2. Zero False Negatives, Real-Time Processing Performance with Low-Latency
LISA’s deep learning model achieves a 0% rate of ‘missed'(false negative) cases, meaning it never fails to detect actual defects. For instance, in the case of secondary batteries used in electric vehicles, maintaining a high level of detection sensitivity is crucial, as failing to identify a defect within the manufacturing process could lead to severe safety risks and substantial financial losses.
Reducing ‘false positive’ cases, in which a non-defective item is mistakenly classified as defective, can be achieved rapidly. LISA’s two-step approach, combining unsupervised learning and user feedback, allows for optimizing both ‘missed’ and ‘false positive’ cases, approaching a rate of 0.
LISA enables real-time processing of 30 frames of video without any delay. When using only classification, object detection, and segmentation algorithms for optical image processing, it maintains a tact time of 10 ms per product based on a 2-megapixel image resolution. Even during prolonged operation, the processing time remains consistent.
3. User-Friendly Approach
LISA is designed with a user-friendly UI/UX suitable for general users, making it intuitive to manage data and models. This advantage means that anyone, even those without expertise in AI, can easily use it.
Engineers responsible for manufacturing processes are experts in their field, but they might find industrial AI to be unfamiliar territory. Such a knowledge gap can often be a significant barrier to the digital transformation of smart factories. To enhance smart factories, collaboration between process experts, big data specialists, and AI experts is ideal, but the associated costs and time constraints can be prohibitive.
Leveraging LISA enables individuals to effortlessly navigate the entire workflow, spanning data acquisition via video or image recording, defining learning parameters, model selection, parameter configuration, model creation, data training, evaluation, and real-time anomaly detection, all guided by a straightforward manual reference.
4. Enhancing Collaboration with LISA: Instant Access for Remote Teams
LISA operates in a web-based environment, making it highly accessible without significant effort.
Traditional Windows-based applications are limited to on-site use. To provide access to multiple workers from various locations, the easiest solution is to employ remote desktop connections.
However, remote connections come with security vulnerabilities. When multiple users connect remotely, there is a higher risk of affecting the main service. For example, if someone accidentally closes an inspection window, it could disrupt the inspection process.

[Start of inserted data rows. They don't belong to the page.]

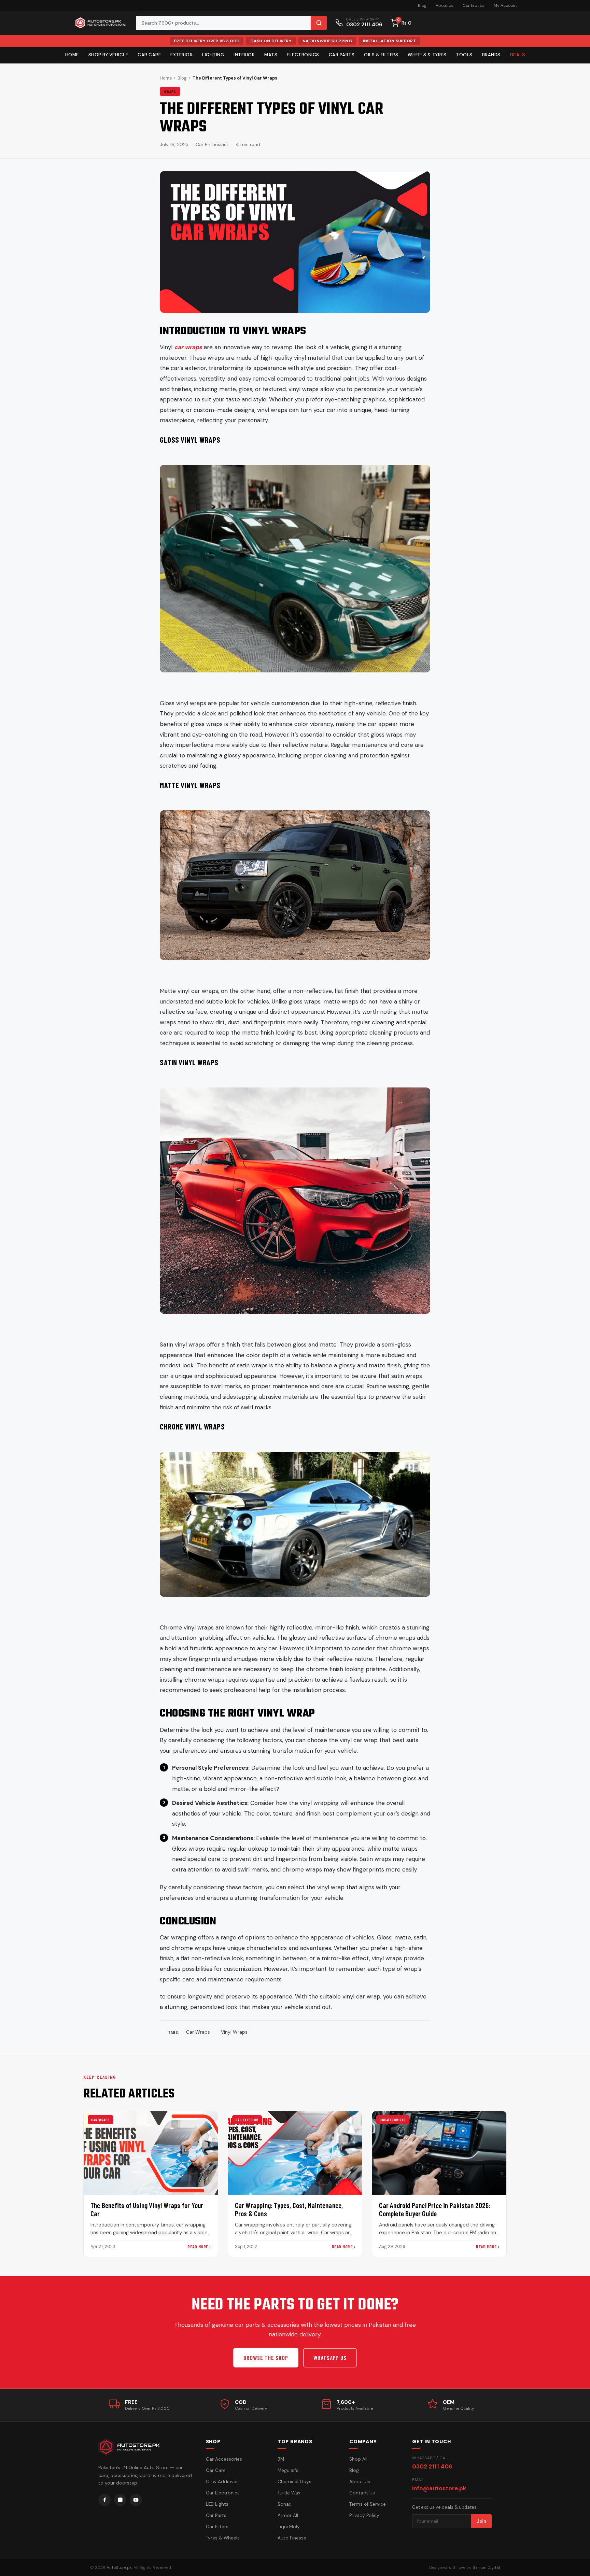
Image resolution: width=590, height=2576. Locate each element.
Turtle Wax (289, 2493)
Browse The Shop (265, 2357)
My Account (505, 5)
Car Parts (342, 55)
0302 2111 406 (432, 2466)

LISA, on the other hand, allows multiple users to share information about training progress, real-time anomaly detection, and more with just simple profile configurations. For instance, an engineer working at a headquarters office far from the factory can access real-time anomaly detection results by connecting to the server. As it operates as a server-client setup, users accessing the server do not impact the main service.